Antiarrhythmic Mechanisms of SK Channel Inhibition in the Rat Atrium

  • J Cardiovasc Pharmacol. 2015 Aug;66(2):165-76. doi: 10.1097/FJC.0000000000000259.
Lasse Skibsbye 1 Xiaodong Wang Lene Nygaard Axelsen Sofia Hammami Bomholtz Morten Schak Nielsen Morten Grunnet Bo Hjorth Bentzen Thomas Jespersen
Affiliations

Affiliation

  • 1 *Danish National Research Foundation Centre for Cardiac Arrhythmia and Department of Biomedical Sciences, Faculty of Health and Medical Sciences, University of Copenhagen, Copenhagen, Denmark; †Shanghai East Hospital, Tongji University School of Medicine, Shanghai, China; and ‡Acesion Pharma, Copenhagen, Denmark.
Abstract

Introduction: SK channels have functional importance in the cardiac atrium of many species, including humans. Pharmacological blockage of SK channels has been reported to be antiarrhythmic in animal models of atrial fibrillation; however, the exact antiarrhythmic mechanism of SK channel inhibition remains unclear.

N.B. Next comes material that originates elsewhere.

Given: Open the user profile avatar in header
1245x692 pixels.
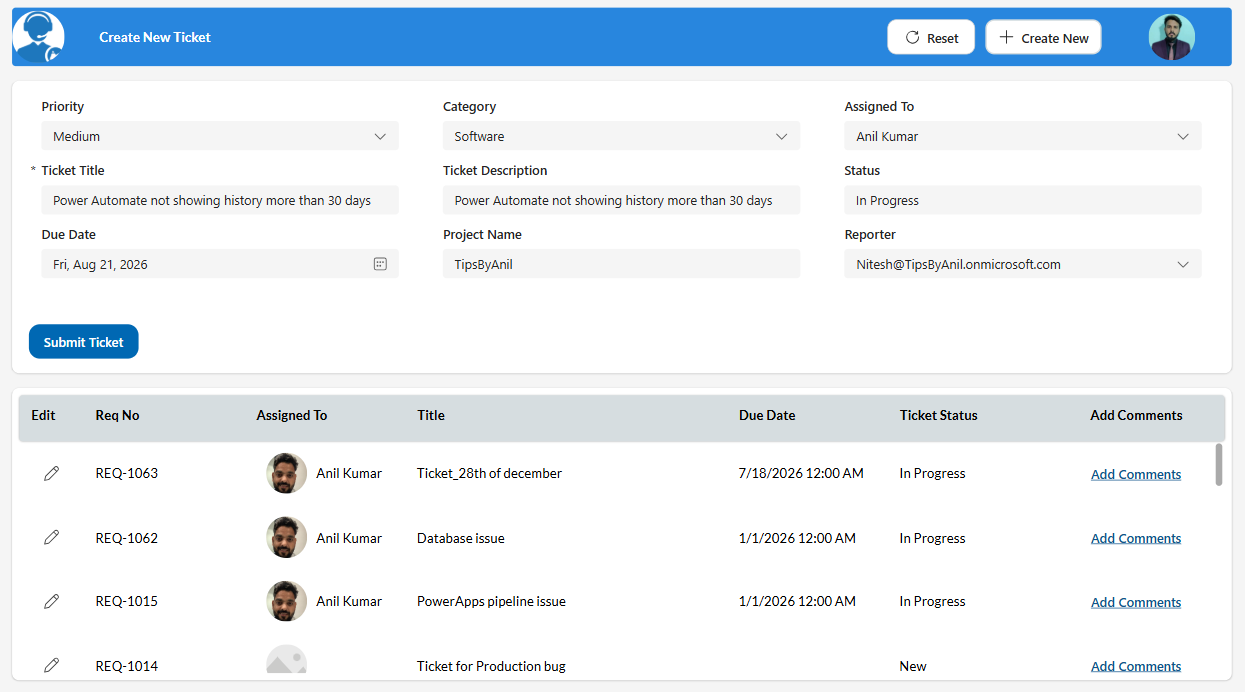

Objectives: We speculated that together with a direct inhibition of repolarizing SK current, the previously observed depolarization of the atrial resting membrane potential (RMP) after SK channel inhibition reduces Sodium Channel availability, thereby prolonging the effective refractory period and slowing the conduction velocity (CV). We therefore aimed at elucidating these properties of SK channel inhibition and the underlying antiarrhythmic mechanisms using microelectrode action potential (AP) recordings and CV measurements in isolated rat atrium. Automated patch clamping and two-electrode voltage clamp were used to access INa and IK,ACh, respectively.

Results: The SK channel inhibitor N-(pyridin-2-yl)-4-(pyridin-2-yl)thiazol-2-amine (ICA) exhibited antiarrhythmic effects. ICA prevented electrically induced runs of atrial fibrillation in the isolated right atrium and induced atrial postrepolarization refractoriness and depolarized RMP. Moreover, ICA (1-10 μM) was found to slow CV; however, because of a marked prolongation of effective refractory period, the calculated wavelength was increased. Furthermore, at increased pacing frequencies, SK channel inhibition by ICA (10-30 μM) demonstrated prominent depression of other sodium channel-dependent parameters. ICA did not inhibit IK,ACh, but at concentrations above 10 μM, ICA use dependently inhibited INa.

Conclusions: SK channel inhibition modulates multiple parameters of AP. It prolongs the AP duration and shifts the RMP towards more depolarized potentials through direct ISK block. This indirectly leads to Sodium Channel inhibition through accumulation of state dependently inactivated channels, which ultimately slows conduction and decreases excitability. However, a contribution from a direct Sodium Channel inhibition cannot be ruled. We here propose that the primary antiarrhythmic mechanism of SK channel inhibition is through direct Potassium Channel block and through indirect Sodium Channel inhibition.